Lines from the listing below that contain the string "field" are to be reported.
*** Block opens ***
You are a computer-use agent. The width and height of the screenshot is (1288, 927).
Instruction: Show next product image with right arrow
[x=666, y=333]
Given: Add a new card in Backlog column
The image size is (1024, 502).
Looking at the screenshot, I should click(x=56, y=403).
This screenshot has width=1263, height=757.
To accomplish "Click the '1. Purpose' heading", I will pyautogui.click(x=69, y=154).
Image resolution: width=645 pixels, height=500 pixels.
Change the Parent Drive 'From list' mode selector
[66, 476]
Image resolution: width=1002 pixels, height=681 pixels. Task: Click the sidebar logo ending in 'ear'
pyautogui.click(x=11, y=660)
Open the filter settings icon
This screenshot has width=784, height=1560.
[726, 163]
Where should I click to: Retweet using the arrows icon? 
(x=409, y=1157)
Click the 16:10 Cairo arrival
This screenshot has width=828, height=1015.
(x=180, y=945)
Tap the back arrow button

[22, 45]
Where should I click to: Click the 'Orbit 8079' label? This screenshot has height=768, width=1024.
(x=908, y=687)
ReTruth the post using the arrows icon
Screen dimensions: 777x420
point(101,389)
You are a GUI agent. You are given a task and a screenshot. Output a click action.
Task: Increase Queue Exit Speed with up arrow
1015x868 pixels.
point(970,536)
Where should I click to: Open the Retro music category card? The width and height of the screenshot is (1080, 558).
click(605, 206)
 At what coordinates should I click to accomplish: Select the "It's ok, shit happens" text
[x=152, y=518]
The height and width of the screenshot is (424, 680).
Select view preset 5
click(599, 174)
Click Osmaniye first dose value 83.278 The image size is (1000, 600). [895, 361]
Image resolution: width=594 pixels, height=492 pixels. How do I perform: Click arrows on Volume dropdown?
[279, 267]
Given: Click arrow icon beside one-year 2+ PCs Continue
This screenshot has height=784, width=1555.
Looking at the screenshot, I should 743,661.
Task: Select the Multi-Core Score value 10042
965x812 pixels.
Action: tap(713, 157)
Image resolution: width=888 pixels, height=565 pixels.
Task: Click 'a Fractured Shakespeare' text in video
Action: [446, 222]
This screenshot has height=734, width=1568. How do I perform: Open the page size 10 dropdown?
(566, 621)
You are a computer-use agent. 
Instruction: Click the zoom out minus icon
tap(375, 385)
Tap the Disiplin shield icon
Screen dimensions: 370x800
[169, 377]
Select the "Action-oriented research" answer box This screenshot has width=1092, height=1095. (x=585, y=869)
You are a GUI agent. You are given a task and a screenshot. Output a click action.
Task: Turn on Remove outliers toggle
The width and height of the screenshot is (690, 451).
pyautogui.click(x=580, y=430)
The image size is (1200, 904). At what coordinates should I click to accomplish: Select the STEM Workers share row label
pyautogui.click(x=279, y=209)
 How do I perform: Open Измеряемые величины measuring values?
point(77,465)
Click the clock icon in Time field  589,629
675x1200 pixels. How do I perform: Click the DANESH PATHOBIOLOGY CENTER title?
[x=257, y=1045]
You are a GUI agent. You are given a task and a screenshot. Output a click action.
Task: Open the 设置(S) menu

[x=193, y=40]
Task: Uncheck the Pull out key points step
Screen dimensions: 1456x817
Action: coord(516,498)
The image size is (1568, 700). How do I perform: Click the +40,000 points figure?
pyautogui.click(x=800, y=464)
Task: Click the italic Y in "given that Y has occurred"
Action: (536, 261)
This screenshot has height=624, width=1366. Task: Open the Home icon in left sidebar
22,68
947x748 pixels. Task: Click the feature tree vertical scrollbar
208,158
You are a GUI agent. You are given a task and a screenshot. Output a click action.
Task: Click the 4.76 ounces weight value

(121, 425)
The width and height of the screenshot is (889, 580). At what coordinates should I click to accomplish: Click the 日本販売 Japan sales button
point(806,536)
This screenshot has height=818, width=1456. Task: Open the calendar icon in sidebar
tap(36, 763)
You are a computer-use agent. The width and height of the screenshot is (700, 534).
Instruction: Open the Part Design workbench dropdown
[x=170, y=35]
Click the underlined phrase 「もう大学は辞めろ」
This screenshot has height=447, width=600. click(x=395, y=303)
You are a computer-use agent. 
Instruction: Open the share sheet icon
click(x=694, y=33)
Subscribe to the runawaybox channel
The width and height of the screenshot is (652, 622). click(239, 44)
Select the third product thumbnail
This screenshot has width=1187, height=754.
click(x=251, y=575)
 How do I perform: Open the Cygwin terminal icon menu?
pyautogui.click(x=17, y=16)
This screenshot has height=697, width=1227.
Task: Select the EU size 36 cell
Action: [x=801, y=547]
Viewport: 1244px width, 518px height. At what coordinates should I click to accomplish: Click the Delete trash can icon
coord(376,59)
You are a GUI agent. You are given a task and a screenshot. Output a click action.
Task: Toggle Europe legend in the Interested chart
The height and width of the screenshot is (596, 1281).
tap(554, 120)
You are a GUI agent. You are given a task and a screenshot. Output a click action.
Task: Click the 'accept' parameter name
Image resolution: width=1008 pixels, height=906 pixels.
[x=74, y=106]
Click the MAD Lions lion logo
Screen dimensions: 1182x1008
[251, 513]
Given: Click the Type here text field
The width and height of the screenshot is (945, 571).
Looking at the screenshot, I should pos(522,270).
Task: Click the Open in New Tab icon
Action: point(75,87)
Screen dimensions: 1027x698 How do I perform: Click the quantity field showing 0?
*** Block closes ***
Result:
Click the clock icon in Time field  589,629
Given: Click the Type here text field
Screen dimensions: 1027x698 How do I perform: Click the quantity field showing 0?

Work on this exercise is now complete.